Rose Custard Tarts
This recipe is in development. I was craving a mini tart filled with cream and decided to make my own. I made a basic pate sucree for the tart and adapted a vanilla custard recipe for the rose custard filling. This pate sucree recipe comes from Epicurious.com
- 3 large egg yolks
- 1/4 cup heavy cream
- 2 3/4 cups all-purpose flour
- 1 cup (2 sticks) chilled unsalted butter, cut into 1/2″ cubes
- 1/4 cup plus 3 tablespoons sugar
- 1/4 teaspoon kosher salt
Whisk egg yolks and cream in a small bowl; set aside. Pulse flour, butter, sugar, and salt in a food processor until a coarse meal forms. With machine running, gradually add cream mixture; blend just to combine (do not overwork dough or crust will be tough).
Transfer dough to a large work surface. Knead just to incorporate, 4-5 turns. Divide dough in half; shape each half into a 1″-thick disk and wrap in plastic. Chill until firm, at least 2 hours. DO AHEAD: Crust can be made 1 day ahead. Keep chilled. Let stand at room temperature for 15 minutes before rolling out. Crust can also be frozen for up to 4 months. Thaw overnight in refrigerator before rolling out.

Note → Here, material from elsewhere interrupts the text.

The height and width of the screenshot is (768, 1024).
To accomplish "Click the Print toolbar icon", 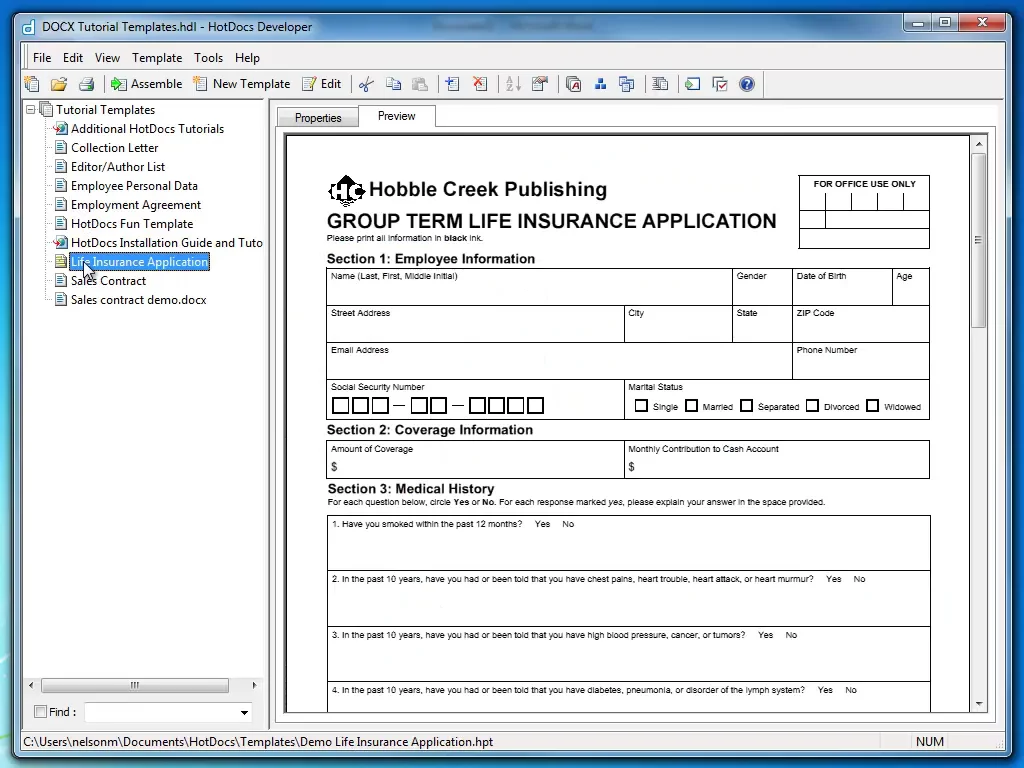I will point(86,84).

After baking off the pastries, I painted the inside with white chocolate. Because these pastries require refrigeration, tempering the chocolate is unnecessary. To melt the white chocolate, place finely chopped chocolate in a microwave safe dish and microwave in short bursts. I like to use 30 and 20 second bursts. I stir the chocolate between burst until it is just melted. I like to use a small paintbrush to apply the chocolate to the inside of the pastry. The chocolate adds a nice flavor, but is also acts as a moisture barrier between the custard and the crust.
To make the custard, I adapted a basic vanilla custard recipe and added rose simple syrup, omitting some sugar from vanilla custard recipe. The syrup recipe comes from www.epicurious.com
- 2 1/2 cups water
- 4 cups sugar
- 1/2 cup rose water
1. Bring water and sugar to a boil in a saucepan. Simmer for 10 minutes. Add the rose water and cook 10 minutes longer, stirring occasionally.
2. Remove the pan from heat and allow to cool. Pour the syrup into a clean, dry bottle; cork tightly.
After making the custard and allowing it to cool, I spooned it into the tart shells. Finally, I topped the tarts with whipped cream. The tars tasted good, but the rose flavor was not evident. I plan on trying again and when I perfect it, I will post the recipes.